Em Frente da Porta | Do Lado De Fora
Uma abordagem à realidade dos Sem-Abrigo de Lisboa

A
mesma cidade que, plena de contrastes, se orgulha de ser o espaço de cultura,
de liberdade e de cidadania, de conforto e de qualidade de vida, que a colocam
nos lugares cimeiros dos rankings mundiais.
Bem
sabemos que a cidade gera um conjunto de vivências e de condições que propiciam
este fenómeno que, associado a outras problemáticas, como as patologias e as
dependências, torna a existência de SEM-ABRIGO,
uma quase inevitabilidade.
A
este fator, devemos, nos dias de hoje, acrescentar as novas
configurações sociais das populações em risco de exclusão e vulnerabilidade
social, que transformam a realidade dos sem-abrigo num fenómeno heterogéneo e
muito complexo, de difícil análise e de delicada observação.
A
não ser que, organismos públicos e privados concertem estratégias e definam uma
intervenção cuidada e continuada, avaliada de forma crítica e com a definição
clara de objetivos e prioridades.
As
pessoas que se encontram nesta situação estão, desde logo, privadas de exercer
os seus direitos básicos de cidadania, como o Direito à Morada e a sua própria existência enquanto cidadãos.
Estão afastados do acesso aos sistemas de informação de apoio e ao conjunto das
respostas sociais formais.

^^^^^^^^

### Enunciado da tarefa
Indique que problemáticas o excerto sobre os sem-abrigo de Lisboa associa a este fenómeno.

[Itens armazenados do conjunto de dados]
^^^^^^^^

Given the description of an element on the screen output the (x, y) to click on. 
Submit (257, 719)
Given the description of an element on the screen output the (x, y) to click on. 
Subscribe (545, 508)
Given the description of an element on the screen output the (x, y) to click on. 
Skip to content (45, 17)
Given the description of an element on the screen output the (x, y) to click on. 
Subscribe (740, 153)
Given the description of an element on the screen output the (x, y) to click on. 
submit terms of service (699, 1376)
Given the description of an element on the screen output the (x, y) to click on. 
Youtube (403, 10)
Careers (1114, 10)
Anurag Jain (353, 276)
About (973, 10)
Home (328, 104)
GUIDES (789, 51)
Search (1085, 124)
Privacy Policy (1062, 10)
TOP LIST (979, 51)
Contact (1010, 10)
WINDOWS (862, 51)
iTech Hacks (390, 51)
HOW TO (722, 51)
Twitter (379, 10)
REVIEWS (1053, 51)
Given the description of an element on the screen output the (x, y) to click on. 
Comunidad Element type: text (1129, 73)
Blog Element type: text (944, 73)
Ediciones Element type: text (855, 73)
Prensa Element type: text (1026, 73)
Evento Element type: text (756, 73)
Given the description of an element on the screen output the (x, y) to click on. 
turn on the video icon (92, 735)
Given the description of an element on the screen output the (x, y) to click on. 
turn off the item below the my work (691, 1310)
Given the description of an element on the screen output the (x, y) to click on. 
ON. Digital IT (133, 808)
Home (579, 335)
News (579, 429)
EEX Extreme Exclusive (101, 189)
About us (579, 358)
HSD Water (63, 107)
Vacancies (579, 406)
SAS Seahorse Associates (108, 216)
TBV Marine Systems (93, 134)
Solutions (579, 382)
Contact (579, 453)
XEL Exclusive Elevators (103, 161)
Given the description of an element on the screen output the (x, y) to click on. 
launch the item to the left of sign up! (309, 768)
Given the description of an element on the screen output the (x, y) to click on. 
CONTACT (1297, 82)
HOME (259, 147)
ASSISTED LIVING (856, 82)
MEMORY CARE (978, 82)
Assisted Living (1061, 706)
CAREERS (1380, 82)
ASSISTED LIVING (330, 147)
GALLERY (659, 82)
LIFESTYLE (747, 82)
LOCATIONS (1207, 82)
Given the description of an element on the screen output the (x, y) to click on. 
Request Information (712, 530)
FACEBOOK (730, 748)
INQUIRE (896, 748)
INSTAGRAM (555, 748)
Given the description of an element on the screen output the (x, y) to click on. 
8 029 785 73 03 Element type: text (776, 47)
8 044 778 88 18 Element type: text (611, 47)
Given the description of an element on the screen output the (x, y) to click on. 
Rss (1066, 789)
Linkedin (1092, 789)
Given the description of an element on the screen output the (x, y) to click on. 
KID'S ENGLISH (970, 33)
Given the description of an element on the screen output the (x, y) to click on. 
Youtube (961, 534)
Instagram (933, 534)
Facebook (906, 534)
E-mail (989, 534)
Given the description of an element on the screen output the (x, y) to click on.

^^^^^^^^

### Resposta ao exercício
As patologias e as dependências.